▶ Short task
Revise the listing below by replacing "Command Prompt" with "Terminal" wherever it occurs, leaving every other line unchanged.
--- begin ---
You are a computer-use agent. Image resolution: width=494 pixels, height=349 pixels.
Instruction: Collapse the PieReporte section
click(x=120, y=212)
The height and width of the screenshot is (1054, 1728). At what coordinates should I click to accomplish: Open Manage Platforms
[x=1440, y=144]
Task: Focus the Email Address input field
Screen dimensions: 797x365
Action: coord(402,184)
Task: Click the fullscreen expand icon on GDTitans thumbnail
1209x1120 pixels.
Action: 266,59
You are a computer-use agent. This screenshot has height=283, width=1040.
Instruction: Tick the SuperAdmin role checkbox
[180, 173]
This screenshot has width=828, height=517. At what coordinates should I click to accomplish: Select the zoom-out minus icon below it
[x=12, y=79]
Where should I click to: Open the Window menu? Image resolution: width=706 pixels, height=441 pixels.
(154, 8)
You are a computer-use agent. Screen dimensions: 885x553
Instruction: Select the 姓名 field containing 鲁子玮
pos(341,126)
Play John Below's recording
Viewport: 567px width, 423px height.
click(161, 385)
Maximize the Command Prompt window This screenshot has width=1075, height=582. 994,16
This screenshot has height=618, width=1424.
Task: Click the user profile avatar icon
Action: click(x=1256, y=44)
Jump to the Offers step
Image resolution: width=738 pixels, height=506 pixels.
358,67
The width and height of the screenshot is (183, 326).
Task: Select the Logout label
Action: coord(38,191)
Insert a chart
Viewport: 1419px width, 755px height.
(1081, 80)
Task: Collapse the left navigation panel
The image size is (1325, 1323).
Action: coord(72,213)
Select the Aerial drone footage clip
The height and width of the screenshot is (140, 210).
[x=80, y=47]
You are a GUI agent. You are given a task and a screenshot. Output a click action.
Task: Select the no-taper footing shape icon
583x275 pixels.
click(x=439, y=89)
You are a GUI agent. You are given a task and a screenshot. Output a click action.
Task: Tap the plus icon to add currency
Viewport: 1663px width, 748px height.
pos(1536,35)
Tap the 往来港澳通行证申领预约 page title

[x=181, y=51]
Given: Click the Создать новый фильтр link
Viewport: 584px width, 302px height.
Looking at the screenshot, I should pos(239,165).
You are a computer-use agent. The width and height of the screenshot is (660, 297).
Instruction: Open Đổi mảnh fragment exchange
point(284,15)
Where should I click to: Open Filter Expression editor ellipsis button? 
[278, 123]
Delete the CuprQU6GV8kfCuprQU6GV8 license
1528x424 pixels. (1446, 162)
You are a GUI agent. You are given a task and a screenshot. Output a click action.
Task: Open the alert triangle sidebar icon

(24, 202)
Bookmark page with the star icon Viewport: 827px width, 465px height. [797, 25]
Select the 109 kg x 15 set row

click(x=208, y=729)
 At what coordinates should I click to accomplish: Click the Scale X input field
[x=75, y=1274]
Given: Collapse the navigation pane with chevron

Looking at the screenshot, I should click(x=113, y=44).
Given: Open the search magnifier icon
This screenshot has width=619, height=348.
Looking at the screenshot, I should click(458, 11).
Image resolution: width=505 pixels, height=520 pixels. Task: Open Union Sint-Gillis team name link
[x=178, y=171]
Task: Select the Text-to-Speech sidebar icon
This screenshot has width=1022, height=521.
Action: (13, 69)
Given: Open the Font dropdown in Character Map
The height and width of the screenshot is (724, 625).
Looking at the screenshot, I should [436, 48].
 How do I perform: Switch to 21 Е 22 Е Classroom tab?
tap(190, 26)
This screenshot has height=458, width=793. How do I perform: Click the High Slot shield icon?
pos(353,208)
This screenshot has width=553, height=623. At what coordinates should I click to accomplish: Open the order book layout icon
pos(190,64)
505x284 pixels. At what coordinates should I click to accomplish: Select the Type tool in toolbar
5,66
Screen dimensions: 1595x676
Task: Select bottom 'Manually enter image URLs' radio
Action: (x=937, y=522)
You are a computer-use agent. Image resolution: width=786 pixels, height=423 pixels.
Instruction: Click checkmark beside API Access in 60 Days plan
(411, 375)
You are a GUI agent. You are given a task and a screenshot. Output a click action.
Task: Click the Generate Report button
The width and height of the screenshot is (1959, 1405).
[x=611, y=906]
--- end ---
▶ Finished exercise
You are a computer-use agent. Image resolution: width=494 pixels, height=349 pixels.
Instruction: Collapse the PieReporte section
click(x=120, y=212)
The height and width of the screenshot is (1054, 1728). At what coordinates should I click to accomplish: Open Manage Platforms
[x=1440, y=144]
Task: Focus the Email Address input field
Screen dimensions: 797x365
Action: coord(402,184)
Task: Click the fullscreen expand icon on GDTitans thumbnail
1209x1120 pixels.
Action: 266,59
You are a computer-use agent. This screenshot has height=283, width=1040.
Instruction: Tick the SuperAdmin role checkbox
[180, 173]
This screenshot has width=828, height=517. At what coordinates should I click to accomplish: Select the zoom-out minus icon below it
[x=12, y=79]
Where should I click to: Open the Window menu? Image resolution: width=706 pixels, height=441 pixels.
(154, 8)
You are a computer-use agent. Screen dimensions: 885x553
Instruction: Select the 姓名 field containing 鲁子玮
pos(341,126)
Play John Below's recording
Viewport: 567px width, 423px height.
click(161, 385)
Maximize the Terminal window This screenshot has width=1075, height=582. 994,16
This screenshot has height=618, width=1424.
Task: Click the user profile avatar icon
Action: click(x=1256, y=44)
Jump to the Offers step
Image resolution: width=738 pixels, height=506 pixels.
358,67
The width and height of the screenshot is (183, 326).
Task: Select the Logout label
Action: coord(38,191)
Insert a chart
Viewport: 1419px width, 755px height.
(1081, 80)
Task: Collapse the left navigation panel
The image size is (1325, 1323).
Action: coord(72,213)
Select the Aerial drone footage clip
The height and width of the screenshot is (140, 210).
[x=80, y=47]
You are a GUI agent. You are given a task and a screenshot. Output a click action.
Task: Select the no-taper footing shape icon
583x275 pixels.
click(x=439, y=89)
You are a GUI agent. You are given a task and a screenshot. Output a click action.
Task: Tap the plus icon to add currency
Viewport: 1663px width, 748px height.
pos(1536,35)
Tap the 往来港澳通行证申领预约 page title

[x=181, y=51]
Given: Click the Создать новый фильтр link
Viewport: 584px width, 302px height.
Looking at the screenshot, I should pos(239,165).
You are a computer-use agent. The width and height of the screenshot is (660, 297).
Instruction: Open Đổi mảnh fragment exchange
point(284,15)
Where should I click to: Open Filter Expression editor ellipsis button? 
[278, 123]
Delete the CuprQU6GV8kfCuprQU6GV8 license
1528x424 pixels. (1446, 162)
You are a GUI agent. You are given a task and a screenshot. Output a click action.
Task: Open the alert triangle sidebar icon

(24, 202)
Bookmark page with the star icon Viewport: 827px width, 465px height. [797, 25]
Select the 109 kg x 15 set row

click(x=208, y=729)
 At what coordinates should I click to accomplish: Click the Scale X input field
[x=75, y=1274]
Given: Collapse the navigation pane with chevron

Looking at the screenshot, I should click(x=113, y=44).
Given: Open the search magnifier icon
This screenshot has width=619, height=348.
Looking at the screenshot, I should click(458, 11).
Image resolution: width=505 pixels, height=520 pixels. Task: Open Union Sint-Gillis team name link
[x=178, y=171]
Task: Select the Text-to-Speech sidebar icon
This screenshot has width=1022, height=521.
Action: (13, 69)
Given: Open the Font dropdown in Character Map
The height and width of the screenshot is (724, 625).
Looking at the screenshot, I should [436, 48].
 How do I perform: Switch to 21 Е 22 Е Classroom tab?
tap(190, 26)
This screenshot has height=458, width=793. How do I perform: Click the High Slot shield icon?
pos(353,208)
This screenshot has width=553, height=623. At what coordinates should I click to accomplish: Open the order book layout icon
pos(190,64)
505x284 pixels. At what coordinates should I click to accomplish: Select the Type tool in toolbar
5,66
Screen dimensions: 1595x676
Task: Select bottom 'Manually enter image URLs' radio
Action: (x=937, y=522)
You are a computer-use agent. Image resolution: width=786 pixels, height=423 pixels.
Instruction: Click checkmark beside API Access in 60 Days plan
(411, 375)
You are a GUI agent. You are given a task and a screenshot. Output a click action.
Task: Click the Generate Report button
The width and height of the screenshot is (1959, 1405).
[x=611, y=906]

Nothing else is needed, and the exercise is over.